Halil, uma entre algumas pessoas que acabei conhecendo aqui por meio de uma cascata de indicações de amigos de amigos de amigos de amigos de amigos que são de, ou que moraram em Istambul, me disse que não foram poucas as vezes em que acidentes fatais ocorreram quando uma dessas armas de brinquedo encontrou outra de verdade. Halil também não soube explicar o porquê de as pessoas comprarem essas « armas » ; disse que parece que algumas as usam para « se protegerem » em discussões no trânsito, por exemplo, ou mesmo de assaltos. Mas não soube explicar exatamente, terminando por fazer a constatação de que « os turcos gostam de armas, gostam de portar uma arma, especialmente os jovens, mesmo que seja de brinquedo ».
Não é uma generalização, apenas uma tentativa de explicar algo que, para quem não está acostumado, à primeira vista parece inexplicável.
Porém, e novamente sem querer generalizar, atitudes ligadas à demonstração de virilidade ou agressividade estão presentes em todo o lado, desde os hooligans de todos os países até a maneira de dirigir um automóvel, passando pela escolha dos modelos mais possantes, as academias de inchação de músculos, os pitbulls (humanos e caninos), etc, etc, etc.
Enfim, a lista seria numerosa, o homem, porém, é um só, em qualquer lugar do mundo.

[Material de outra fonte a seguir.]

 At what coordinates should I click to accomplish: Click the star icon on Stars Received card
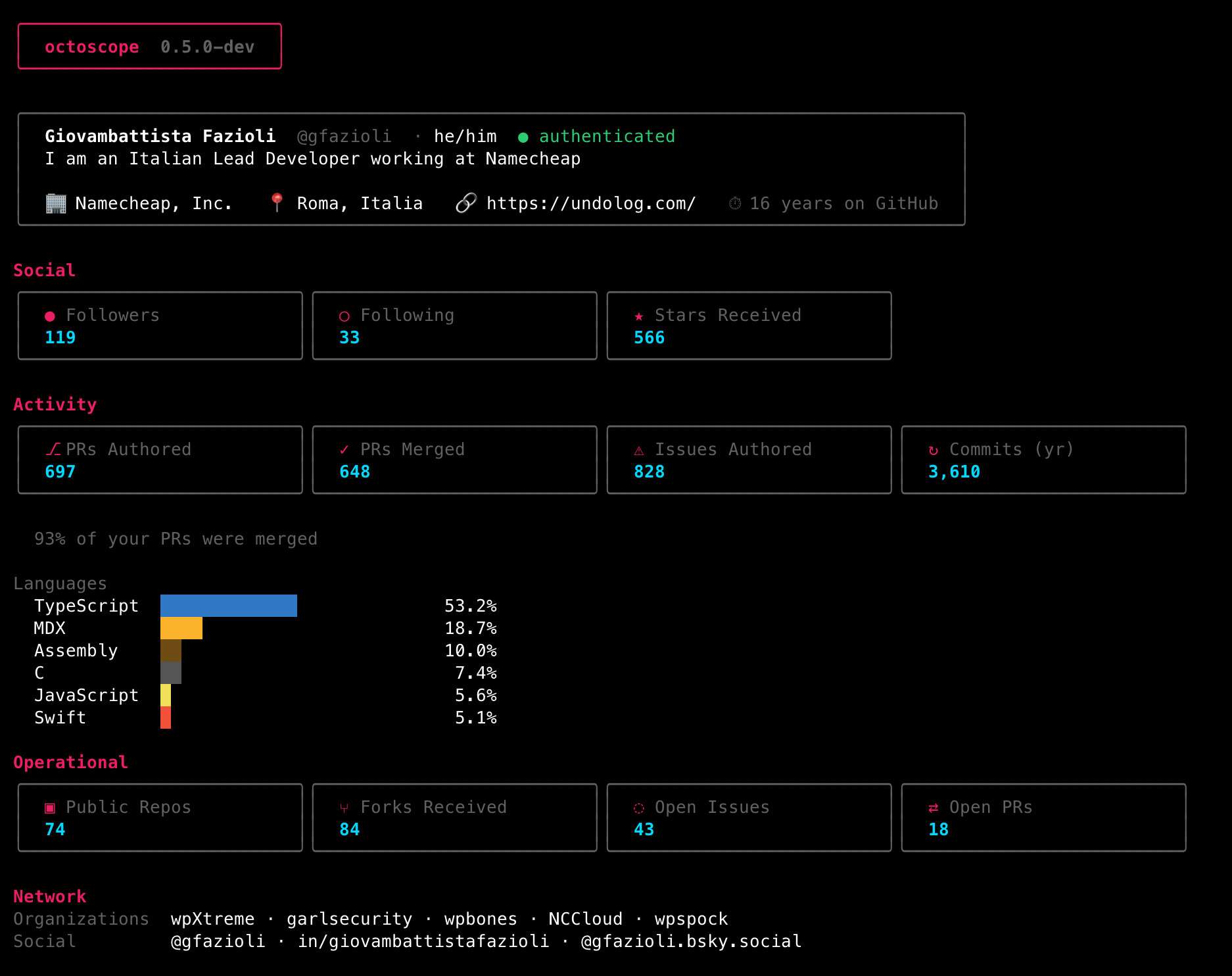pos(638,316)
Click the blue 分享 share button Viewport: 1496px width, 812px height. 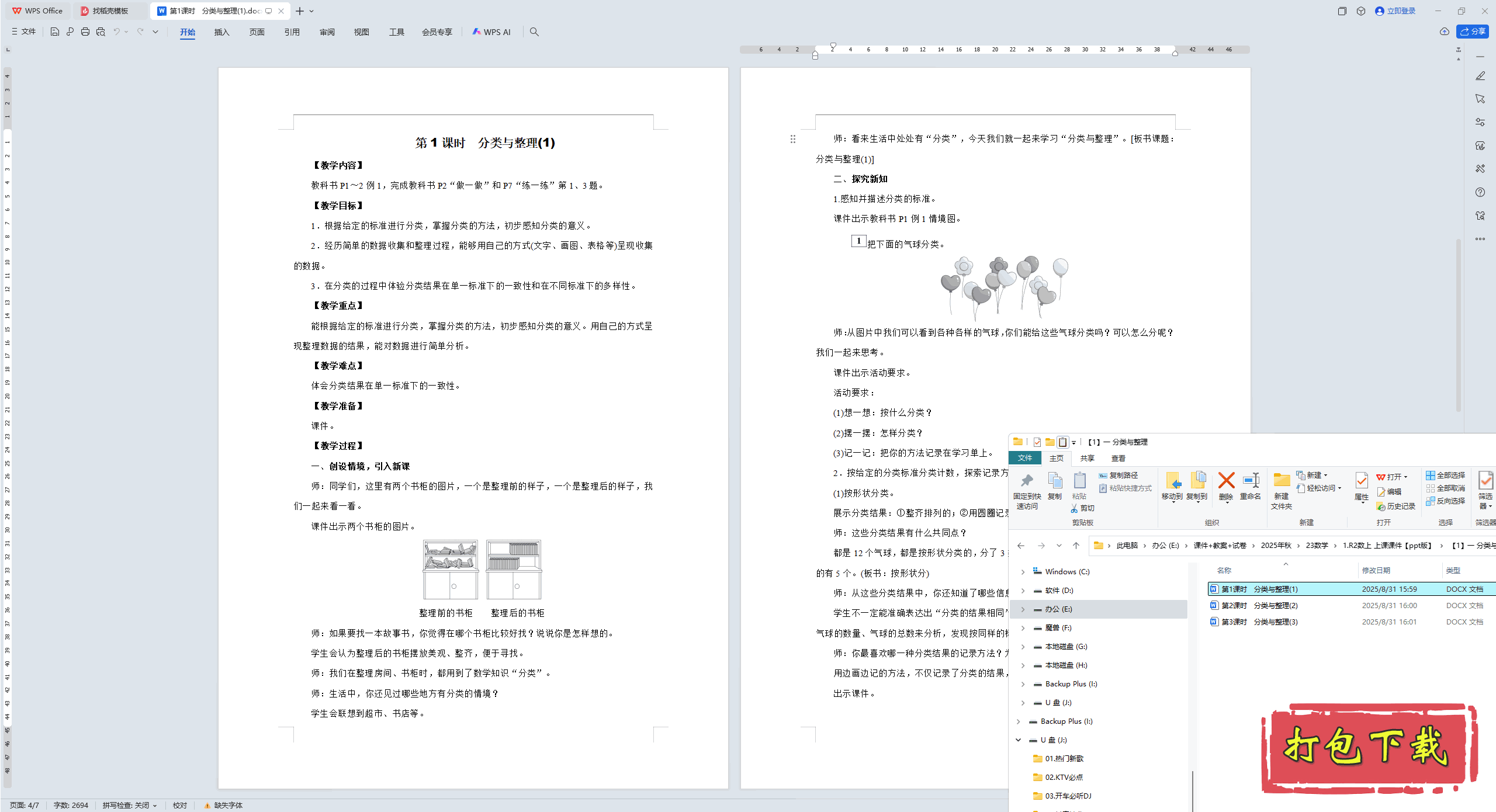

Desde que cheguei mantenho um diário onde anoto religiosamente, com um senso do dever digno de um aluno cdf (que fui, aliás), todos os meus passos em Istambul. Meu objetivo é que eles sirvam de apoio à memória, que sirvam quem sabe para despertar algumas associações durante o espanto de uma leitura afastada no tempo. Da mesma forma já visitei as principais mesquitas e monumentos históricos, do contrário meus amigos franceses não compreenderiam nada na minha volta. São os campeões absolutos na modalidade turismo cultural. Prolíficos produtores de guias de viagem, dedicados visitantes de museus, igrejas, mesquitas, sinagogas, monumentos que eles vão, com uma abnegação comovente, ticando um a um na margem esquerda das páginas do seu guia. Antes de sair de casa, eles lêem sobre a história do país a visitar, a política, aprendem algumas palavras no idioma local, são capazes de falar sobre a culinária do país e citar alguns pratos típicos que vão, invariavelmente, buscar nos menus dos restaurantes indicados pelo Routard, Michelin ou pelo Guide Gallimard, já que o poder aquisitivo pode ser diferente mas o cartesianismo permanece inalterado. Não, eles não compreenderiam se eu dissesse que fiquei trinta dias em Istambul sem fazer nenhum dos circuitos que se « tem » que fazer em Istambul, apenas escutando-a, percorrendo-a.
Aliás, muita gente não compreenderia.
Infelizmente (ou felizmente) quem quiser conhecer Istambul vai ter que vir aqui. Se quiser encontrar o que acha que deve encontrar em Istambul ou confirmar a idéia que tem da cidade, compre um guia, qualquer um serve — os franceses, por exemplo, são ótimos.
Não tenho nenhuma informação para passar, o máximo que posso fazer é levar ao paciente leitor desse blog algumas reflexões sobre o tipo de encontro com uma cidade que um projeto como esse do Amores Expressos possibilita.
Mas como toda paciência tem limite, e como ao invés da cidade já começo a ouvir suspiros, tossezinhas e ruídos de movimentos em busca de uma melhor posição na cadeira, termino aqui este post.
Com a esperança de que ele não tenha ajudado ninguém a saber um pouco mais sobre Istambul.